Pensando bem, “Papo de boteco” seria um nome muito bom para o programa, pois nos papos de boteco saem coisas boas… o nome ideal para o programa da rádio que troca notícia seria: “Seu ouvido é um penico”… o slogan seria assim: “Seu ouvido é um penico, na CBN”.

abrantes

O coroné Odorico foi bem claro.

Nós não protegemos trabalhadores,só protegemos vagabundos.

Quanto ao medieval e o sardemberg eles são dois peixes que vivem boiando no rio TIETÊ,no trecho da região metropolitana de São Paulo.

Marat

Azenha, por acaso o tal programa se chama “Papo de boteco”?

Acássia

1) Quem está na berlinda é o Congresso.Dilma ofereceu o que tinha em mãos: plebiscito. O Congresso se fez de morto. Os prefeitos – que são políticos de oposição ao governo federal vaiou Dilma. E agora?
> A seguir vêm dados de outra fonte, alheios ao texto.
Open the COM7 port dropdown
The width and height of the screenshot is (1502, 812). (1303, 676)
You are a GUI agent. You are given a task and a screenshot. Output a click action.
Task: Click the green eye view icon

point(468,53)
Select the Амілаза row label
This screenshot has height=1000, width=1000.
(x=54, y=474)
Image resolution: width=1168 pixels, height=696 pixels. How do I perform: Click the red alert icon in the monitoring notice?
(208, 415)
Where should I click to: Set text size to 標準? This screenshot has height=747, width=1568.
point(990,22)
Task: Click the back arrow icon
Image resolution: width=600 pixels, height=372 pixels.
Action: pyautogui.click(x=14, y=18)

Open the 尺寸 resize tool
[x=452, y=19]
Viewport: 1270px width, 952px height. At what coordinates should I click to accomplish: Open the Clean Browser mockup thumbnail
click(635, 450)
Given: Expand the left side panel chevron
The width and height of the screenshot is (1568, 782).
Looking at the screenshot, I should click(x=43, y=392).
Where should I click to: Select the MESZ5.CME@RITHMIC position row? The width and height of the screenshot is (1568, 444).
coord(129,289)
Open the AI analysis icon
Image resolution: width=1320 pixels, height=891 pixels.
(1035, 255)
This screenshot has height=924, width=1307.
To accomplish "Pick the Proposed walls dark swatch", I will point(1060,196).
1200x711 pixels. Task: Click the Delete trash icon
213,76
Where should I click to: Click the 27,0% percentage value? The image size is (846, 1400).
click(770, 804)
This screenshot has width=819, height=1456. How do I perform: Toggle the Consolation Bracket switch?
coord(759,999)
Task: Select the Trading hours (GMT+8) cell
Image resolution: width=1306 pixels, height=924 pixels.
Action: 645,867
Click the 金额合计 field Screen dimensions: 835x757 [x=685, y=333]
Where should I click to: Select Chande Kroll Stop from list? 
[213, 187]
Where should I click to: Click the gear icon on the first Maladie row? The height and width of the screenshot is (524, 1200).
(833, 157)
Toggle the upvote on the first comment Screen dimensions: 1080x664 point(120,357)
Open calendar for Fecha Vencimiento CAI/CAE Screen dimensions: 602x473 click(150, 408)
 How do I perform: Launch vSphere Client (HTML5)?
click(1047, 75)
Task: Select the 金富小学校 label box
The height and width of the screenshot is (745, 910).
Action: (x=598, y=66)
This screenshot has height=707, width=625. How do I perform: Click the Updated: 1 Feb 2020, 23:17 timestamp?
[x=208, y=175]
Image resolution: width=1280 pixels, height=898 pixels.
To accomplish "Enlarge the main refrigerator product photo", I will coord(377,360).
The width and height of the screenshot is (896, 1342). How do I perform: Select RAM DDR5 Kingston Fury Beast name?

2) O Congresso avaliou mal o povão. Pois o povão só está dando um tempinho. E mesmo essa espera está sendo muita. Que o congresso comece a trabalhar logo esse plebiscito. Pra ontem.

    Acássia

    Já se for referendo….. não deve o Congresso se aproveitar da folga de tempo e enrolar. Se fizer isto estará ferrado irremediavelmente.

    louana

    Amei, tanto o n. 1, quanto o n. 2.
    Vamos nos organizar e partir para a cobrança…..

Ednaldo Vieira osta

Só grande mobilização popular repetitiva e focada no assunto. Isso só pra começar.

    Acássia

    O Horóscopo chinês fala de “focar’ este ano….

    louana

    TÔ DENTRO…..

ma.rosa

“Aos grandes meios não há que pedir melhorias, há que tomá-los!” Nooossa isto é um grito de guerra, até “arrepia”. Mas acho que estamos caminhando para lá sim. O fato de cada vez mais termos acesso a estas informações pela mídia que a blogosfera disponibiliza e que cada vez mais eventos como o aqui citado questionar e embarrar a “mídia convencional”, já é o começo. Atentamente é preciso fazer mais e mais até que se chegue ao objetivo que é tenho certeza uma mídia inclusiva e democrática. Parabéns ao povo do Campeche, por sua luta e determinação.Nem tudo nesta “Ilha formosa e fagueira”, está perdido.

marco

Sra.Elaine Tavares.Li e gostei.Cabe porém,sem entrar em grandes análizes,comentar o seguinte.A democracia até hoje,não passou dos limites do regime da sociedade de classes.N]ao vejo outra alternativa para mudar isso que não seja a revolução.Revolução socialista.Como?Lembra do Que Fazer?O que incumbe agora é como fazer o Que Fazer!Atravez do voto,duvido!Parabéns pela bela matéria!